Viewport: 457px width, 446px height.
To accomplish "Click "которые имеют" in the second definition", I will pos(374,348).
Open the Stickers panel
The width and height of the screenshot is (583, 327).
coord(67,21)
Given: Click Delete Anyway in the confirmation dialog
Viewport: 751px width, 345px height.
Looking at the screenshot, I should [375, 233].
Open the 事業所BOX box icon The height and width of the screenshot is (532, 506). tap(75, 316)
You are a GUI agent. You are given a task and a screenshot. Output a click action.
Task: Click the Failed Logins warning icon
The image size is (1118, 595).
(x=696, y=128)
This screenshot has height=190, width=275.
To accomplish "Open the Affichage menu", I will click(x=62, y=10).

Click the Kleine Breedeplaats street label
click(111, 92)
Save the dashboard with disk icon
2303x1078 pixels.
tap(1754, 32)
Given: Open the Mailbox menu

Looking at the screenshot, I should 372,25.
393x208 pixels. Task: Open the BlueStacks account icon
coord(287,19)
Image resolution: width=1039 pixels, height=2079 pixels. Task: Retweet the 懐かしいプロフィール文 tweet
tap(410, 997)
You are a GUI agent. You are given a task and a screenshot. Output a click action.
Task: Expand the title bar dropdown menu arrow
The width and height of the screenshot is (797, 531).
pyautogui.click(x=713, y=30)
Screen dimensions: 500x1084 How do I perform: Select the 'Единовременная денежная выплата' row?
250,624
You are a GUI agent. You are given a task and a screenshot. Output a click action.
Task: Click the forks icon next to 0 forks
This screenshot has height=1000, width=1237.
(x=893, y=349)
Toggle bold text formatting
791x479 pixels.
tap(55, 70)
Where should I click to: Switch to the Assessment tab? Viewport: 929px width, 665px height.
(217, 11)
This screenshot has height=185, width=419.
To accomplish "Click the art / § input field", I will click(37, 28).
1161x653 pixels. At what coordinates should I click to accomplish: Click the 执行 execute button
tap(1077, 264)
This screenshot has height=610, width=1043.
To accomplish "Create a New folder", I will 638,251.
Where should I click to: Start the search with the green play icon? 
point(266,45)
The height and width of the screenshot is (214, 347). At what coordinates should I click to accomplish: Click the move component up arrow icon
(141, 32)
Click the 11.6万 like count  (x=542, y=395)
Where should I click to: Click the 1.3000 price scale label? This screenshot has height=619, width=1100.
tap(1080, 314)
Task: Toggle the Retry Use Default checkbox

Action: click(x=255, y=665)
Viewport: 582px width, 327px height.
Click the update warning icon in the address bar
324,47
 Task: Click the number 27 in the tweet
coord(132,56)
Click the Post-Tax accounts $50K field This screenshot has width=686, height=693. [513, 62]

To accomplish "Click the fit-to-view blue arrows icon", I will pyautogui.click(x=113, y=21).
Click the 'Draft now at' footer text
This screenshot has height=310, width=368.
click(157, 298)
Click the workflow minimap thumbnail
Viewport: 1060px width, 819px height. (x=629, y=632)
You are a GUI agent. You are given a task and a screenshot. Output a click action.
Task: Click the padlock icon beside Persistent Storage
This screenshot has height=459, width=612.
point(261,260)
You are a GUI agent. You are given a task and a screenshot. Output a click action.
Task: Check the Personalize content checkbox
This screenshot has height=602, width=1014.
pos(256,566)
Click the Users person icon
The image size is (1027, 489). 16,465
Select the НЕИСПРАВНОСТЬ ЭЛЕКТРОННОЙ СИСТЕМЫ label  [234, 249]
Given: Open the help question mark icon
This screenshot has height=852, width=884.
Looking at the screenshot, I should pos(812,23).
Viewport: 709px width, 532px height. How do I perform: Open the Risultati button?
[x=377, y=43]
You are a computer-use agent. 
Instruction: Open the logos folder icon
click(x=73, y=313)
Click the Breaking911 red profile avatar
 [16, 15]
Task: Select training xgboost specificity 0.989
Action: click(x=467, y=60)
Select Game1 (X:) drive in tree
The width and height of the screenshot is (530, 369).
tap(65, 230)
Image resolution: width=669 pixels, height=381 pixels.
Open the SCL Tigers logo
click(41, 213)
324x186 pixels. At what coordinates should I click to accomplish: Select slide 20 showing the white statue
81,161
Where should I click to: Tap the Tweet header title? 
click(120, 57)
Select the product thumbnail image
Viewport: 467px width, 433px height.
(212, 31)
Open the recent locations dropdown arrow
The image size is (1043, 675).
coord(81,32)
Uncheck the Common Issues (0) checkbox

STATED EXERCISE:
Reproduce the listing above verbatim, every line in its original order, with no changes.

COMPLETE OUTPUT:
Viewport: 457px width, 446px height.
To accomplish "Click "которые имеют" in the second definition", I will pos(374,348).
Open the Stickers panel
The width and height of the screenshot is (583, 327).
coord(67,21)
Given: Click Delete Anyway in the confirmation dialog
Viewport: 751px width, 345px height.
Looking at the screenshot, I should [375, 233].
Open the 事業所BOX box icon The height and width of the screenshot is (532, 506). tap(75, 316)
You are a GUI agent. You are given a task and a screenshot. Output a click action.
Task: Click the Failed Logins warning icon
The image size is (1118, 595).
(x=696, y=128)
This screenshot has height=190, width=275.
To accomplish "Open the Affichage menu", I will click(x=62, y=10).

Click the Kleine Breedeplaats street label
click(111, 92)
Save the dashboard with disk icon
2303x1078 pixels.
tap(1754, 32)
Given: Open the Mailbox menu

Looking at the screenshot, I should 372,25.
393x208 pixels. Task: Open the BlueStacks account icon
coord(287,19)
Image resolution: width=1039 pixels, height=2079 pixels. Task: Retweet the 懐かしいプロフィール文 tweet
tap(410, 997)
You are a GUI agent. You are given a task and a screenshot. Output a click action.
Task: Expand the title bar dropdown menu arrow
The width and height of the screenshot is (797, 531).
pyautogui.click(x=713, y=30)
Screen dimensions: 500x1084 How do I perform: Select the 'Единовременная денежная выплата' row?
250,624
You are a GUI agent. You are given a task and a screenshot. Output a click action.
Task: Click the forks icon next to 0 forks
This screenshot has height=1000, width=1237.
(x=893, y=349)
Toggle bold text formatting
791x479 pixels.
tap(55, 70)
Where should I click to: Switch to the Assessment tab? Viewport: 929px width, 665px height.
(217, 11)
This screenshot has height=185, width=419.
To accomplish "Click the art / § input field", I will click(37, 28).
1161x653 pixels. At what coordinates should I click to accomplish: Click the 执行 execute button
tap(1077, 264)
This screenshot has height=610, width=1043.
To accomplish "Create a New folder", I will 638,251.
Where should I click to: Start the search with the green play icon? 
point(266,45)
The height and width of the screenshot is (214, 347). At what coordinates should I click to accomplish: Click the move component up arrow icon
(141, 32)
Click the 11.6万 like count  (x=542, y=395)
Where should I click to: Click the 1.3000 price scale label? This screenshot has height=619, width=1100.
tap(1080, 314)
Task: Toggle the Retry Use Default checkbox

Action: click(x=255, y=665)
Viewport: 582px width, 327px height.
Click the update warning icon in the address bar
324,47
 Task: Click the number 27 in the tweet
coord(132,56)
Click the Post-Tax accounts $50K field This screenshot has width=686, height=693. [513, 62]

To accomplish "Click the fit-to-view blue arrows icon", I will pyautogui.click(x=113, y=21).
Click the 'Draft now at' footer text
This screenshot has height=310, width=368.
click(157, 298)
Click the workflow minimap thumbnail
Viewport: 1060px width, 819px height. (x=629, y=632)
You are a GUI agent. You are given a task and a screenshot. Output a click action.
Task: Click the padlock icon beside Persistent Storage
This screenshot has height=459, width=612.
point(261,260)
You are a GUI agent. You are given a task and a screenshot. Output a click action.
Task: Check the Personalize content checkbox
This screenshot has height=602, width=1014.
pos(256,566)
Click the Users person icon
The image size is (1027, 489). 16,465
Select the НЕИСПРАВНОСТЬ ЭЛЕКТРОННОЙ СИСТЕМЫ label  [234, 249]
Given: Open the help question mark icon
This screenshot has height=852, width=884.
Looking at the screenshot, I should pos(812,23).
Viewport: 709px width, 532px height. How do I perform: Open the Risultati button?
[x=377, y=43]
You are a computer-use agent. 
Instruction: Open the logos folder icon
click(x=73, y=313)
Click the Breaking911 red profile avatar
 [16, 15]
Task: Select training xgboost specificity 0.989
Action: click(x=467, y=60)
Select Game1 (X:) drive in tree
The width and height of the screenshot is (530, 369).
tap(65, 230)
Image resolution: width=669 pixels, height=381 pixels.
Open the SCL Tigers logo
click(41, 213)
324x186 pixels. At what coordinates should I click to accomplish: Select slide 20 showing the white statue
81,161
Where should I click to: Tap the Tweet header title? 
click(120, 57)
Select the product thumbnail image
Viewport: 467px width, 433px height.
(212, 31)
Open the recent locations dropdown arrow
The image size is (1043, 675).
coord(81,32)
Uncheck the Common Issues (0) checkbox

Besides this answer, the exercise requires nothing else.